→ Work instructions:
All the data below should be printed again without a single difference.

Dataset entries
+ + + + +

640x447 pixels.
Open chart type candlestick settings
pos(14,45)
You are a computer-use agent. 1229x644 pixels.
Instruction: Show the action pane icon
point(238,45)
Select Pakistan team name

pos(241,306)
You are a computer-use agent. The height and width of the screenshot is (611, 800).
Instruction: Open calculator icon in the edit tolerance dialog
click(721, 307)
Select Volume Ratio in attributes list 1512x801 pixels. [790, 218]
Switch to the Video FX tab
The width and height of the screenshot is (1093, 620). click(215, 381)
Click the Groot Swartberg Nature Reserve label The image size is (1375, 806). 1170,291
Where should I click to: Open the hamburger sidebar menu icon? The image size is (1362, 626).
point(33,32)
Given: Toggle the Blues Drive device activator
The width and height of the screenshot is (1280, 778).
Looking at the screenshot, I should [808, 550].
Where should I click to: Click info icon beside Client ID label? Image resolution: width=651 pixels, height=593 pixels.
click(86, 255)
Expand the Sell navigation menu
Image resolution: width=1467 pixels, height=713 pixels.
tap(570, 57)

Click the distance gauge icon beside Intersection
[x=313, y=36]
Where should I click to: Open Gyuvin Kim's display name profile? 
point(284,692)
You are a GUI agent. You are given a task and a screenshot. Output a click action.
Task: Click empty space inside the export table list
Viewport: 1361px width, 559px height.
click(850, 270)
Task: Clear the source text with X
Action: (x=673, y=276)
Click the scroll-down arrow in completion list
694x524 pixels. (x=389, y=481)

+ + + + +

→ Expected answer:
640x447 pixels.
Open chart type candlestick settings
pos(14,45)
You are a computer-use agent. 1229x644 pixels.
Instruction: Show the action pane icon
point(238,45)
Select Pakistan team name

pos(241,306)
You are a computer-use agent. The height and width of the screenshot is (611, 800).
Instruction: Open calculator icon in the edit tolerance dialog
click(721, 307)
Select Volume Ratio in attributes list 1512x801 pixels. [790, 218]
Switch to the Video FX tab
The width and height of the screenshot is (1093, 620). click(215, 381)
Click the Groot Swartberg Nature Reserve label The image size is (1375, 806). 1170,291
Where should I click to: Open the hamburger sidebar menu icon? The image size is (1362, 626).
point(33,32)
Given: Toggle the Blues Drive device activator
The width and height of the screenshot is (1280, 778).
Looking at the screenshot, I should [808, 550].
Where should I click to: Click info icon beside Client ID label? Image resolution: width=651 pixels, height=593 pixels.
click(86, 255)
Expand the Sell navigation menu
Image resolution: width=1467 pixels, height=713 pixels.
tap(570, 57)

Click the distance gauge icon beside Intersection
[x=313, y=36]
Where should I click to: Open Gyuvin Kim's display name profile? 
point(284,692)
You are a GUI agent. You are given a task and a screenshot. Output a click action.
Task: Click empty space inside the export table list
Viewport: 1361px width, 559px height.
click(850, 270)
Task: Clear the source text with X
Action: (x=673, y=276)
Click the scroll-down arrow in completion list
694x524 pixels. (x=389, y=481)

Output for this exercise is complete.